In his late 20s, Little moved in with his mother who lived in Florida. There, he worked at a cemetery, and was an ambulance attendant. In Florida, he was quickly sucked deeper into a life of crime, and was arrested for driving under the influence, fraud, shoplifting, solicitation, armed robbery, aggravated assault, and rape.
In 1982, Little was arrested for his first murder in Pascagoula, Mississippi. 22-year-old Melinda Rose LáPree, who had gone missing a few months prior, was discovered dead and was connected to Little by investigators.

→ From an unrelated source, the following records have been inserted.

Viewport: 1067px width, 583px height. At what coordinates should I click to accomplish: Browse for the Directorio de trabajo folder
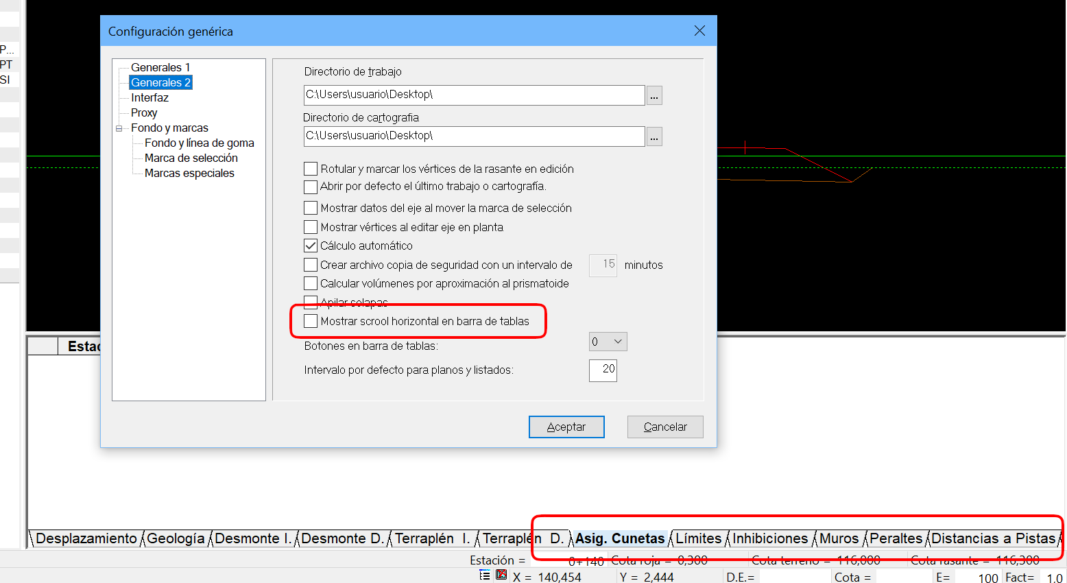[654, 96]
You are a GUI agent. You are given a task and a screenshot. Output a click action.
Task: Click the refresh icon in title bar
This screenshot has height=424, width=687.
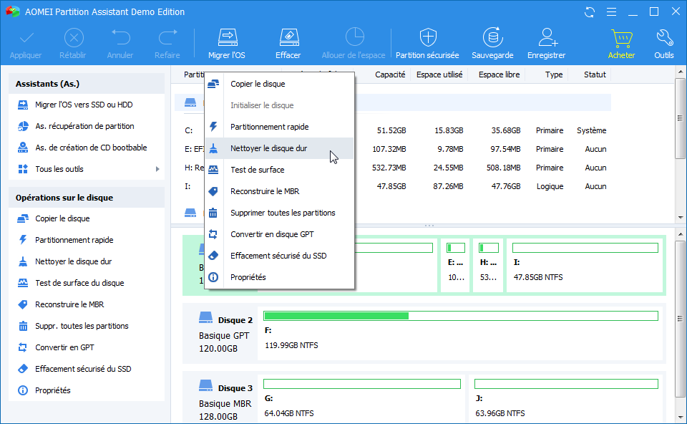pyautogui.click(x=590, y=11)
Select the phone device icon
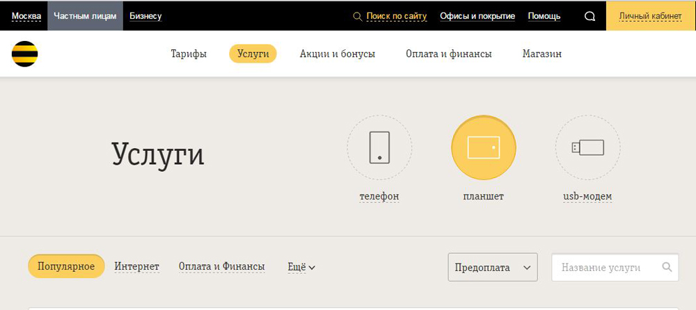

However, during the investigation Little was connected to another murder: that of 26-year-old Patricia Ann Mount of Florida. Witnesses claimed that Little was with Mount on the night of her disappearance, but he was acquitted two years later due to the ultimate unreliability of the witnesses.
After his acquittal, Little moved to California and was subsequently arrested for the kidnapping, beating, and strangling of 22-year-old Laurie Barros, who survived the assault. Just a month later, in the same location, he attempted to murder Barro. Little was discovered with a different unconscious woman whom he had also beaten and strangled.
Little spent two and a half years in prison for these crimes. When released, he went on to murder ten more women, but he was’t caught by police until 2012 – when he was arrested on a narcotics charge. Investigators subsequently used his DNA to connect him to the murders of Carol Ilene Elford, Guadalupe Duarte Apodaca, and Audrey Nelson Everett, whom he had killed over a decade prior.
The investigation kept growing. A couple months after he was connected to these crimes, authorities announced that Little was being investigated for three dozen murders. He was ultimately DNA tested for the murders of 93 women.
Samuel Little was tried for the murders of Elford, Nelson, and Apodaca in 2014. Though he maintained his innocence throughout his trial, he was sentenced to life in prison without parole on September 25, 2014.
During his trial, Mary Louis Frias, the goddaughter of Guadalupe Apodaca, told the court that Little “had no conscience, no soul.”
Little shot back: “I didn’t do it!” to which Frias responded, “God will judge you.”
Little ultimately confessed to 93 murders – 50 of which have been verified by authorities, according to the F.B.I.
How did Little choose his victims?
The thought process behind Little’s murders remains unclear, but many of the lives he took were those of young black women who struggled with addiction and poverty. Because of this, a number of his murders were initially attributed to overdoses, or other accidental causes. In addition, the deaths largely slipped under the radar.
Still, not every case is accounted for. A crime analyst for the F.B.I.’s Violent Criminal Apprehension Program, Christie Palazzolo, explained that, “For many years, Samuel Little believed he would not be caught because he thought no one was accounting for his victims. Even though he is already in prison, the F.B.I. believes it is important to seek justice for each victim – to close every case possible.”